Kenaikan “Listing Fee” Picu Emiten Kecil dan Menengah Terjepit

Jakarta | Jurnal Asia
Asosiasi Emiten Indonesia (AEI) menyatakan, PT Bursa Efek Indonesia (BEI) perlu mengkaji ulang penarikan biaya pencatatan tahunan (annual listing fee) saham emiten berdasarkan kapitalisasi pasar. Sebab, sebagian besar emiten berkapitalisasi kecil dan menengah (small & mid cap) keberatan.

“Banyak perusahaan menengah ke bawah utamanya di sektor komoditas yang keberatan. Bahkan ada badan usaha milik negara (BUMN) yang merasa kenaikan listing fee menekan permodalan mereka,” kata Wakil Ketua AEI Theo Lekatompessy.

Theo menegaskan, jika BEI ingin bersikap adil, kenaikan annual listing fee harus diterapkan sama rata. Misalnya, ke­naikan biaya bagi emiten kecil, me­nengah, dan besar ditetapkan 10 per­sen dari biaya lama, bukan merujuk ke­pada kapitalisasi pasar.

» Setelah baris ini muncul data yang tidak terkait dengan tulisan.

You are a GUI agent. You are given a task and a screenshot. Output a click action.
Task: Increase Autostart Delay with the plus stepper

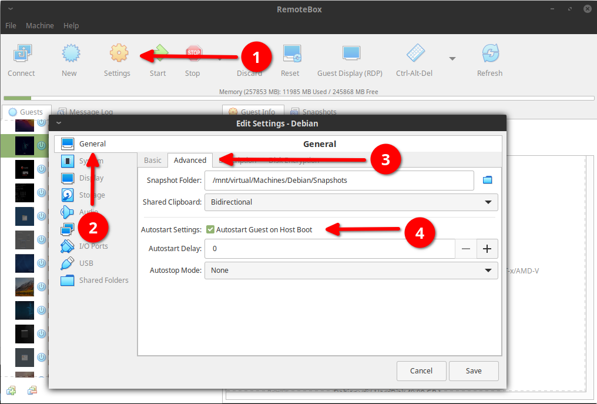point(487,249)
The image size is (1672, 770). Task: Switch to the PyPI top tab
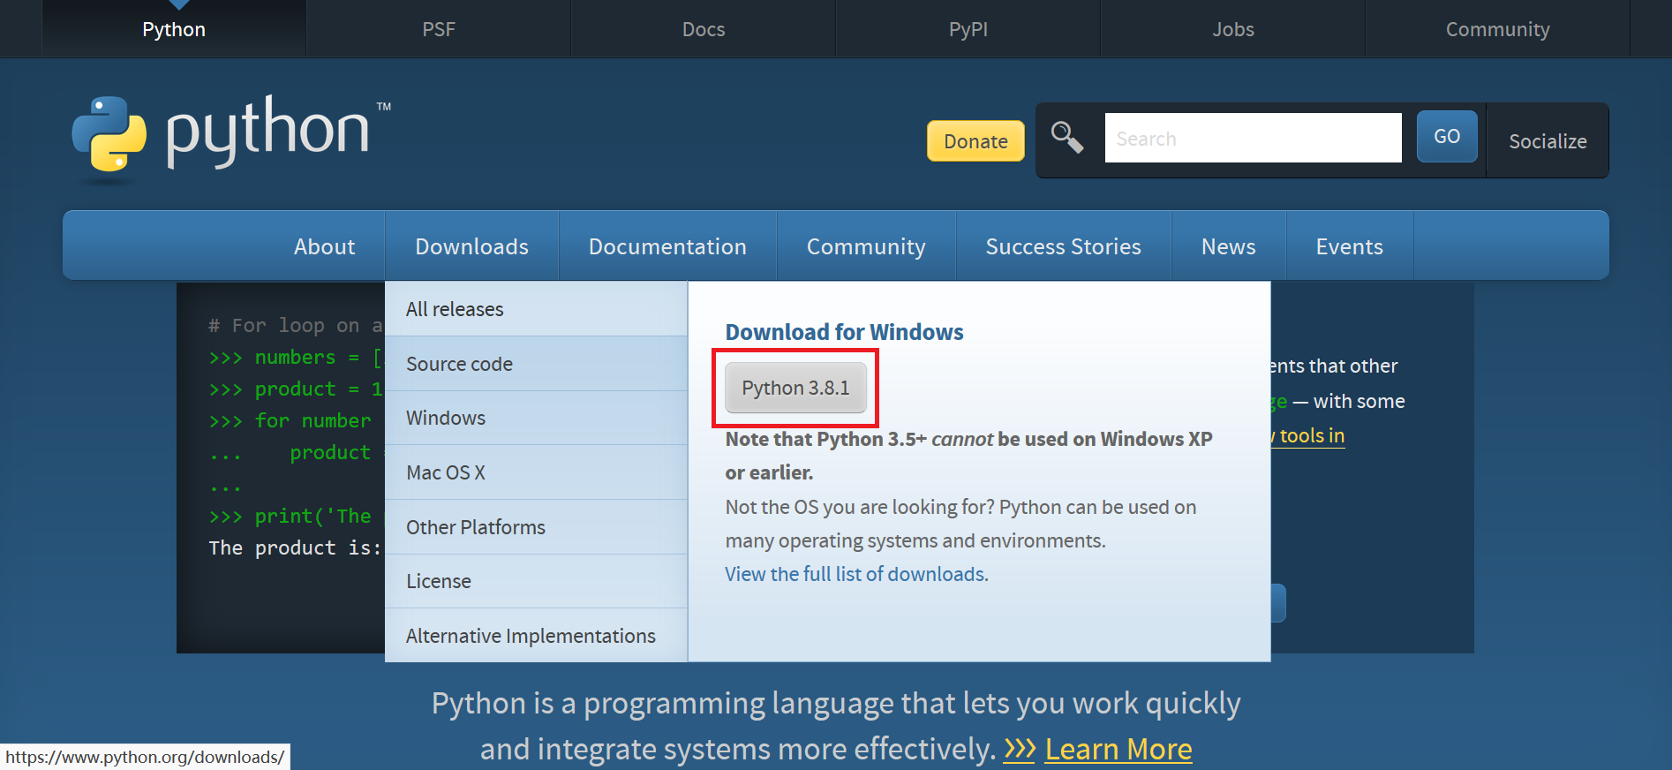[968, 29]
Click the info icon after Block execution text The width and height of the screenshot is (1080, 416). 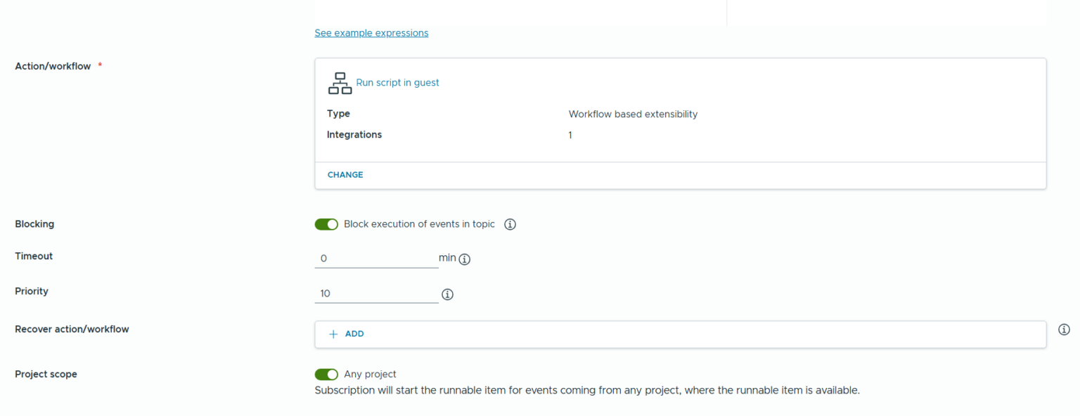510,223
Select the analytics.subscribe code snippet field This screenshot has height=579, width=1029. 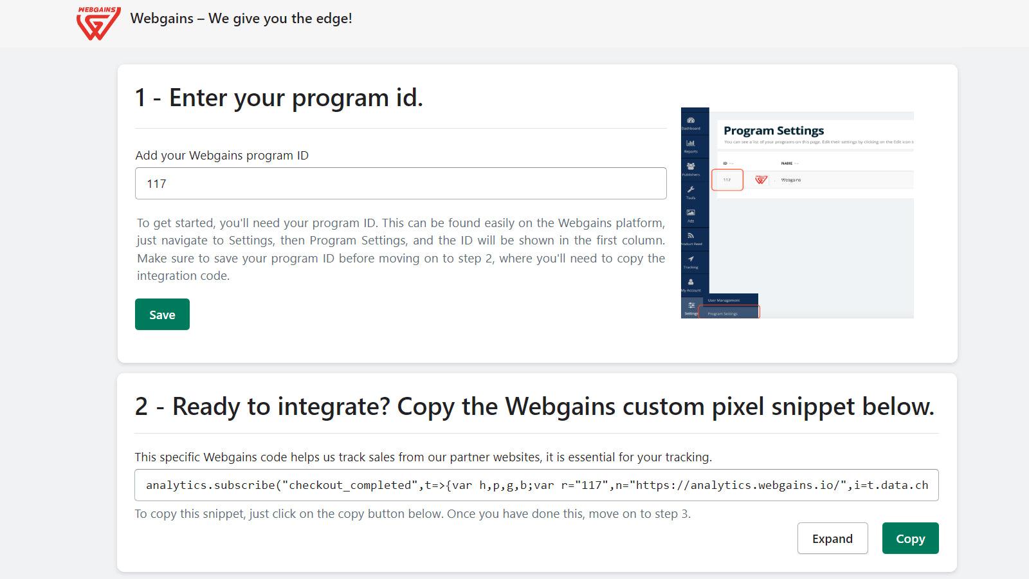[536, 485]
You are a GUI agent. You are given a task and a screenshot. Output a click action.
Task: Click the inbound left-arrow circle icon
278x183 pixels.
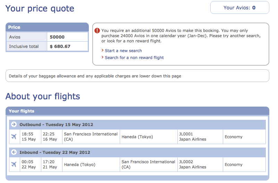(14, 152)
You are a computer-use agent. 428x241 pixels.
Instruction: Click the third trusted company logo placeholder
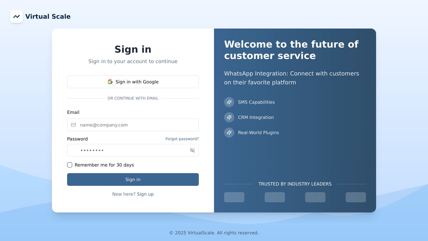[x=315, y=197]
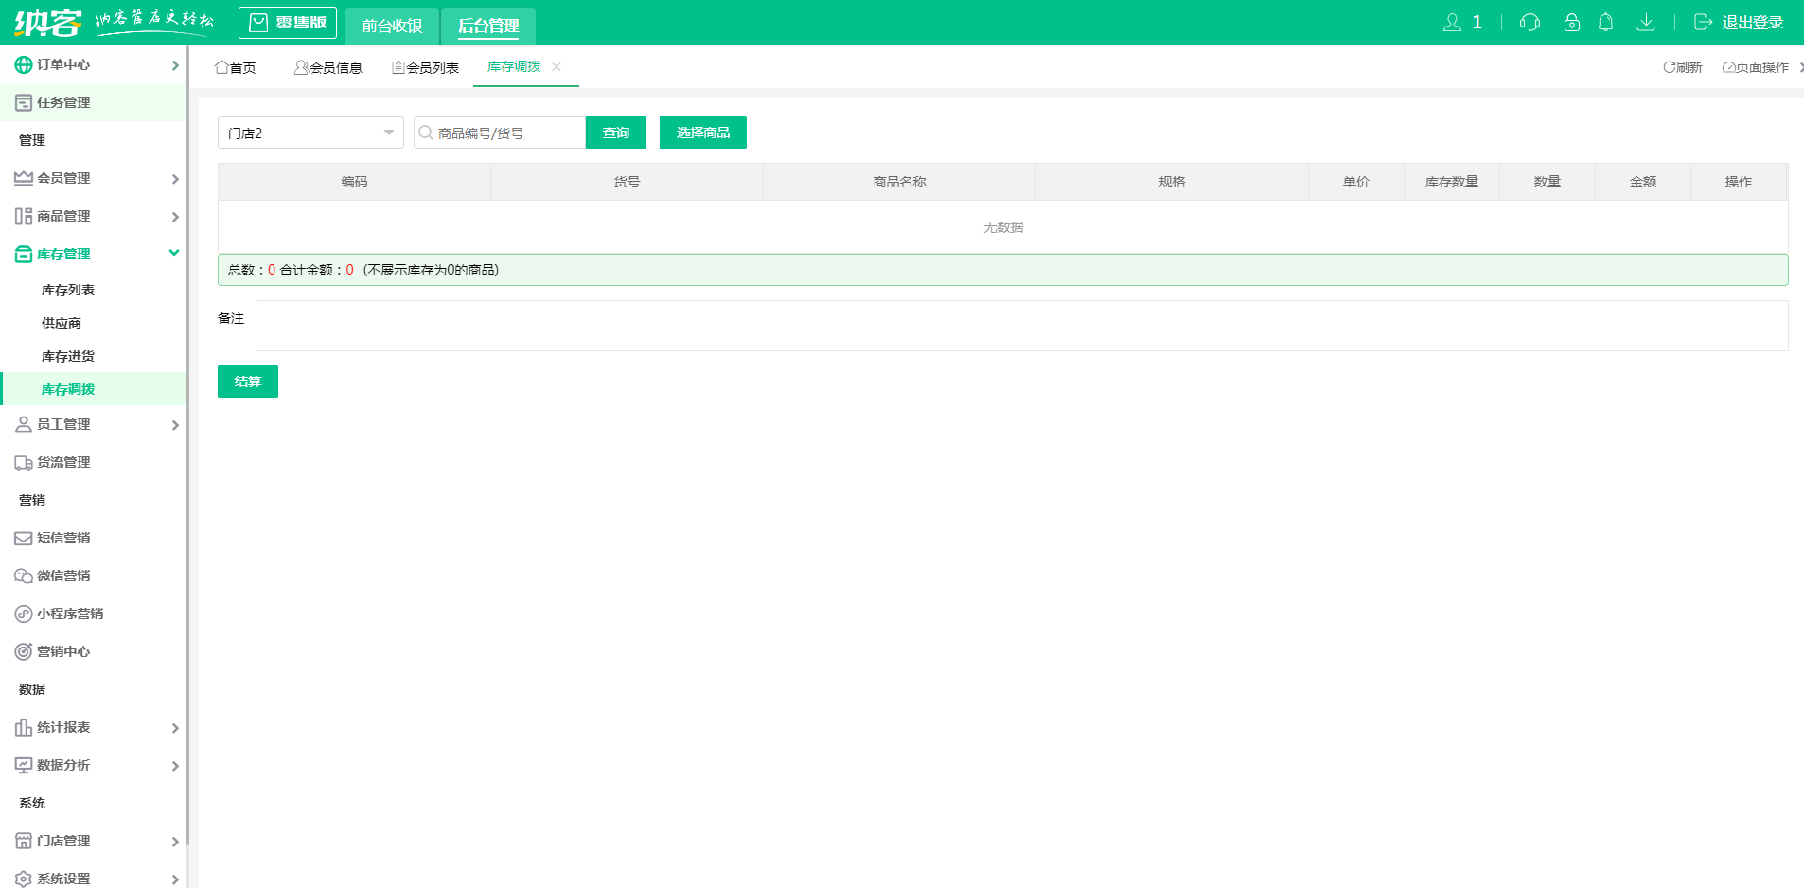Close the 库存调拨 tab
The height and width of the screenshot is (888, 1804).
tap(557, 66)
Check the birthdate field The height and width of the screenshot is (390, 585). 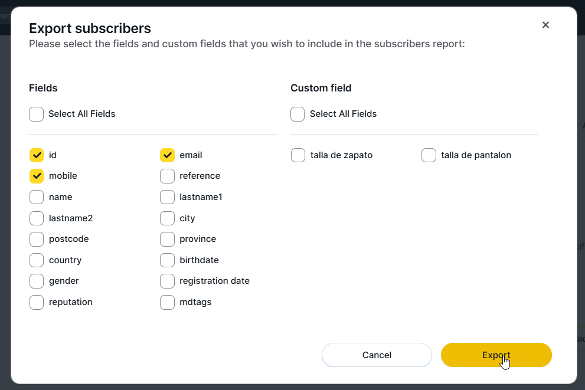pos(168,260)
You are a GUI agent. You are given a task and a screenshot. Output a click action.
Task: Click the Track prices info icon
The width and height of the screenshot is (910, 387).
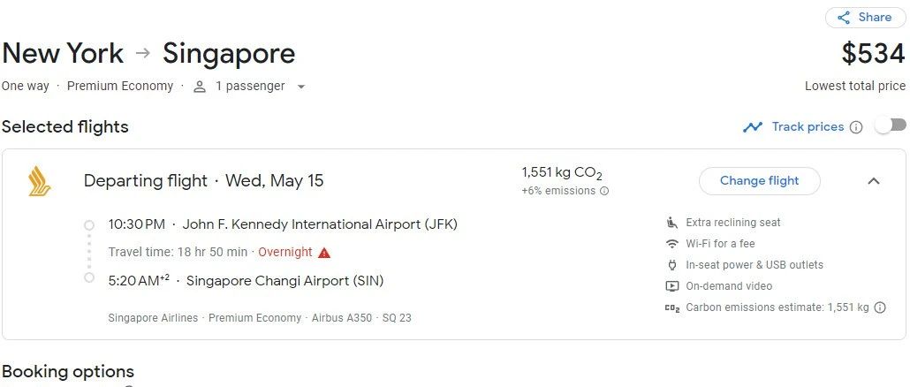[x=856, y=127]
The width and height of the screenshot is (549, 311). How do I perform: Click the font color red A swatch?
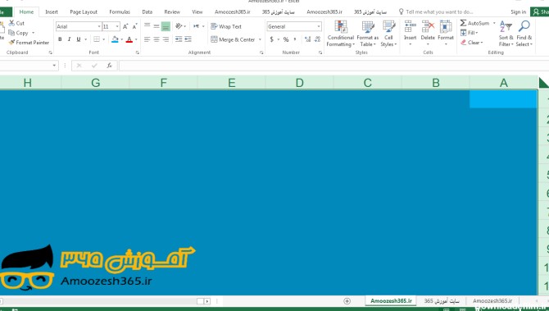[x=129, y=39]
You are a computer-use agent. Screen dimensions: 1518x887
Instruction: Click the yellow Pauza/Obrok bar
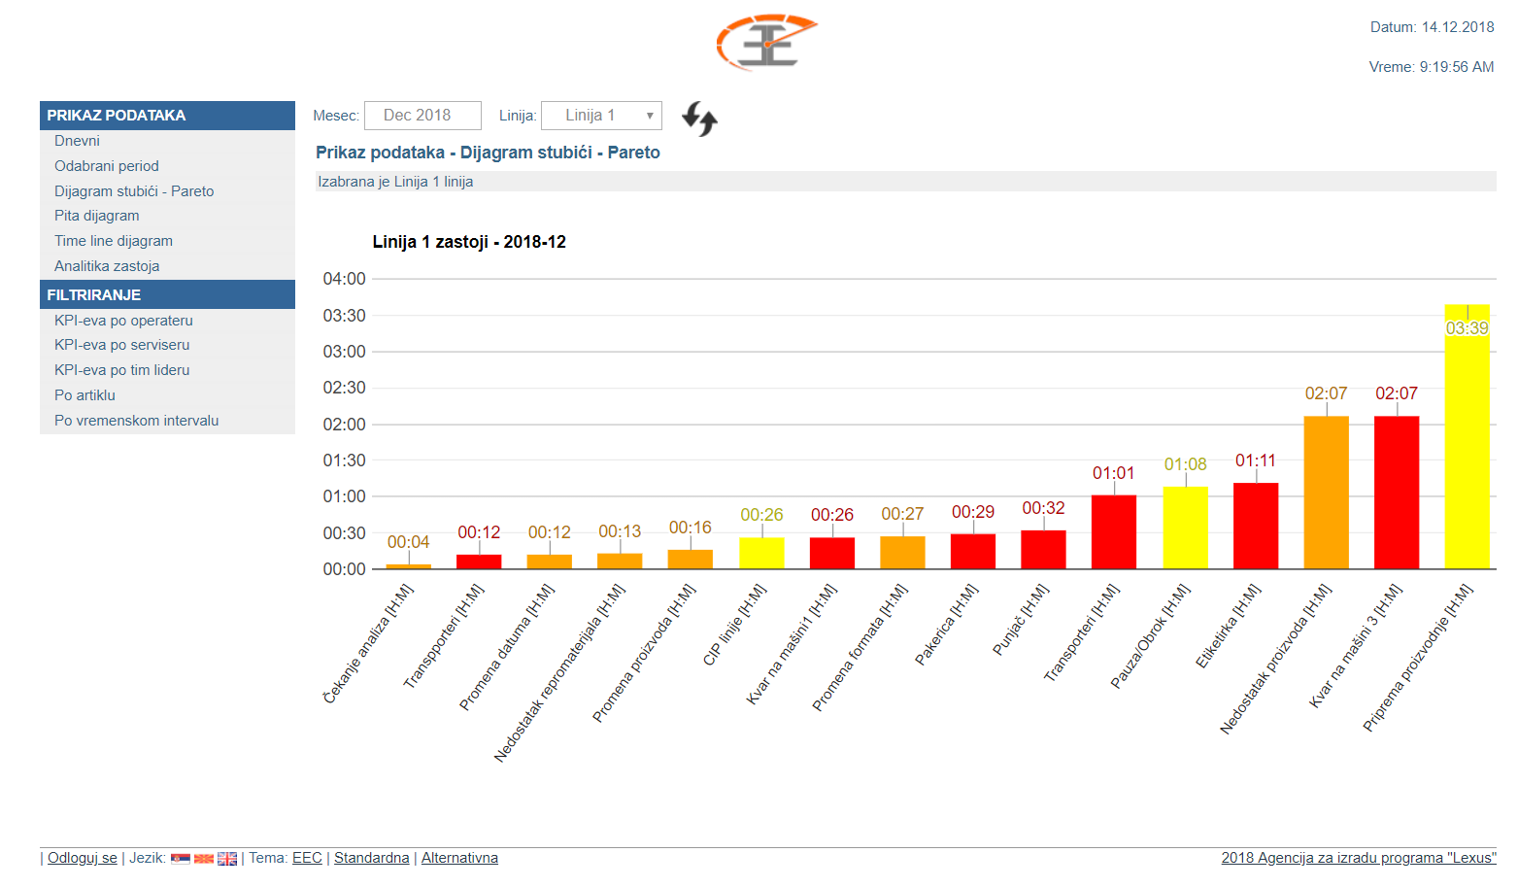[1185, 528]
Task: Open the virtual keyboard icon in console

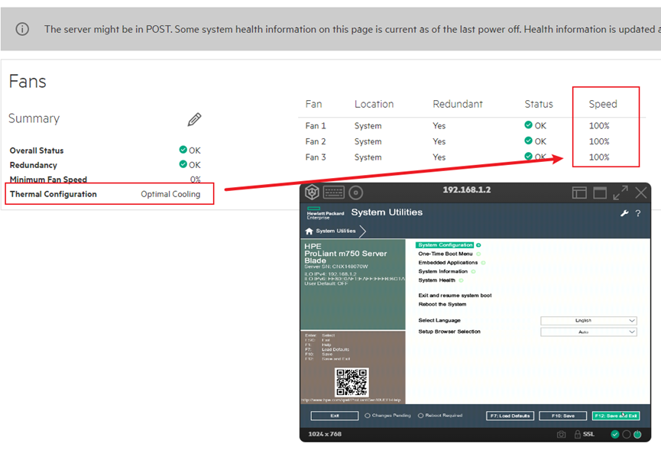Action: coord(334,193)
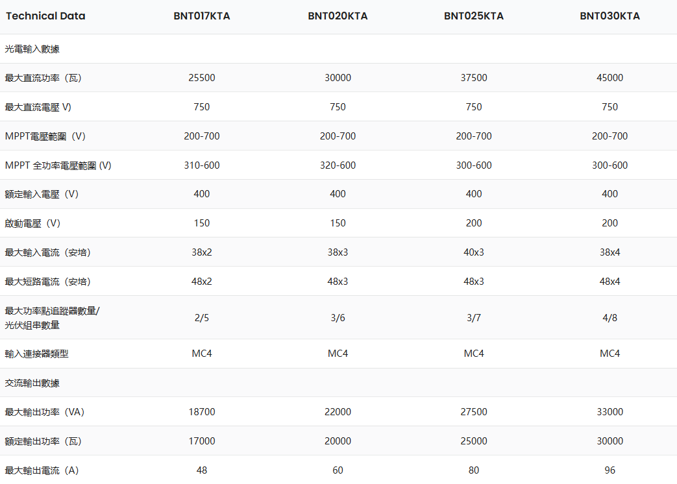Image resolution: width=677 pixels, height=484 pixels.
Task: Click the 25500 max DC power value
Action: tap(202, 78)
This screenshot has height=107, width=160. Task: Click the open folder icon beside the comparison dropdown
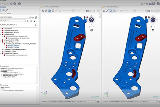coord(33,17)
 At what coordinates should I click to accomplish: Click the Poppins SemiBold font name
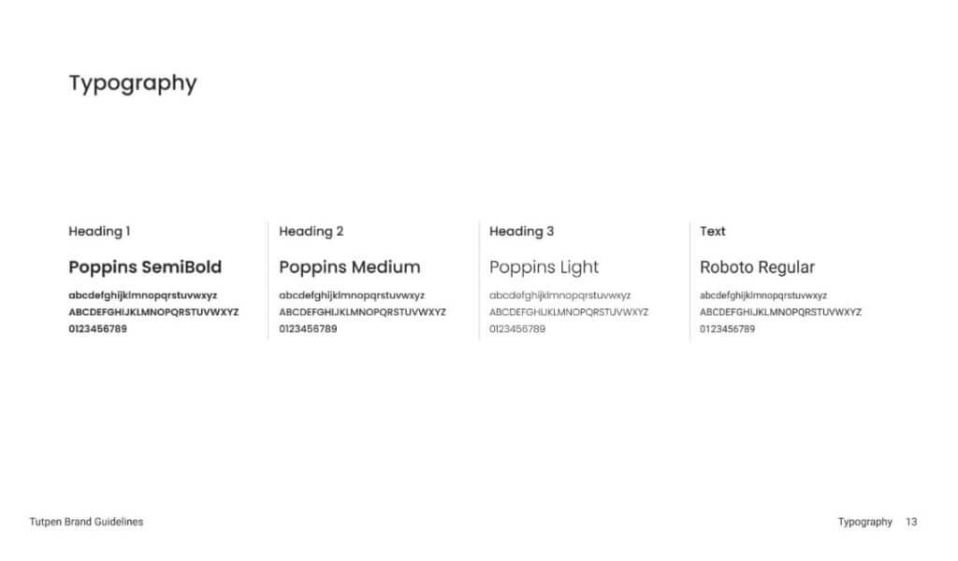(145, 267)
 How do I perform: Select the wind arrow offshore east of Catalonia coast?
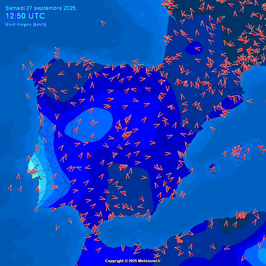point(249,101)
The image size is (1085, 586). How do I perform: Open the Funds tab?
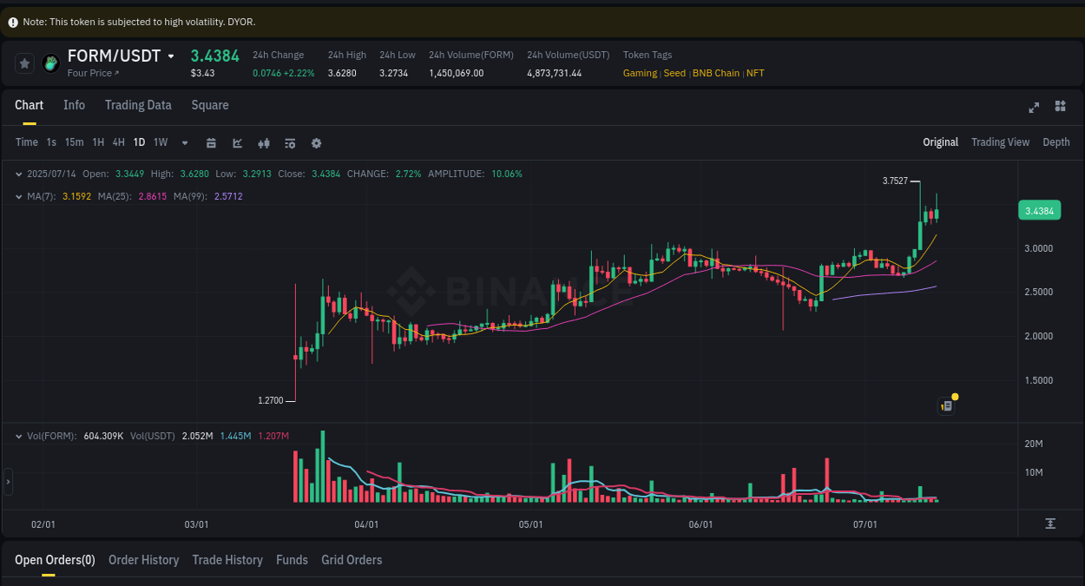coord(292,560)
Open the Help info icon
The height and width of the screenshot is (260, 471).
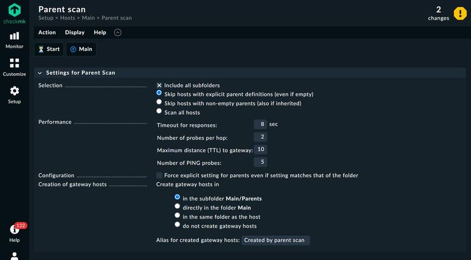[15, 231]
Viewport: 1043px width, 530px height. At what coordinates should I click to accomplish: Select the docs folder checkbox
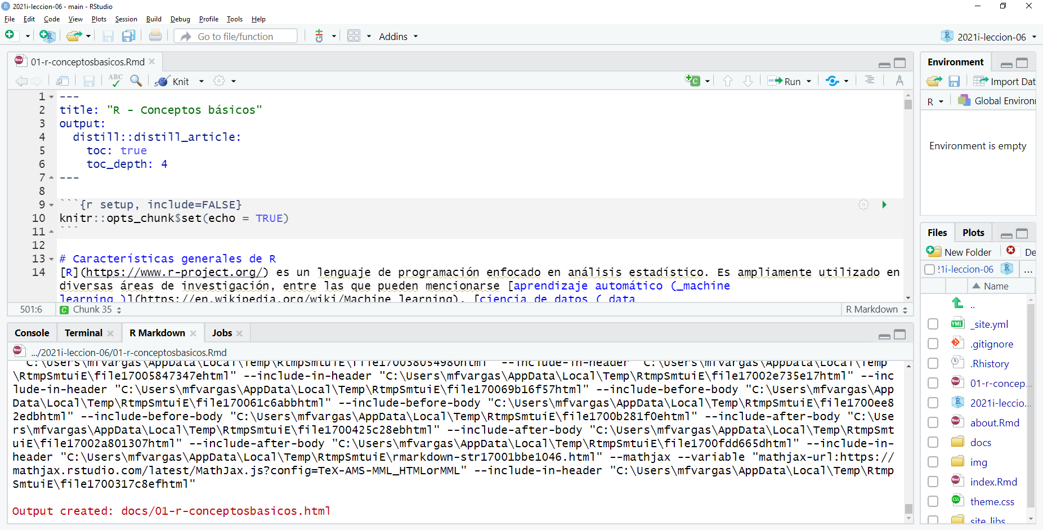point(933,442)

Menurut dia, AEI sudah melayangkan surat keberatan kenaikan listing fee kepada Otoritas Jasa Keuangan (OJK) dan BEI. AEI menilai, kenaikan tersebut kemungkinan tidak memberatkan emiten berkapitalisasi besar, tapi sejumlah emiten di sektor tertentu cenderung merasa tertekan.

“Coba lihat sektor komoditas seperti batu bara. Penjualan sedang tidak bagus dan harus dibebankan oleh setoran tahunan yang naik. Kalau dihitung de­ngan formula baru, bagi emiten kecil bia­ya annual listing bisa naik 10 kali lipat,” ung­kap dia.

Theo menegaskan, sejumlah peru­sahaan tengah mengkaji untuk meng­hapus pencatatan (delisting) saham aki­bat peraturan baru tersebut. Selain itu, minat calon emiten untuk mencatatkan sa­ham di bursa berpotensi turun.

Sementara itu, BEI menegaskan, ke­­naikan annual listing fee telah mem­per­timbangkan prinsip keadilan. Kini, pe­narikan annual listing fee akan dise­suaikan dengan kapitalisasi pasar se­tiap emiten yang tercatat di BEI.

Kenaikan annual listing fee telah ter­can­­­­tum pada perubahan aturan pen­catatan saham dengan nomor Kep-00001/BEI/01-2014. Aturan tersebut me­­re­visi peraturan lama yaitu Kep-305/BEJ­/07-2004.
Dalam peraturan lama, annual listing fee ditetapkan Rp500.000 untuk setiap keli­patan Rp1 miliar dari modal disetor terkini emiten. Nilai yang dibayar antara minimal Rp5 juta sampai makmisal Rp100 juta.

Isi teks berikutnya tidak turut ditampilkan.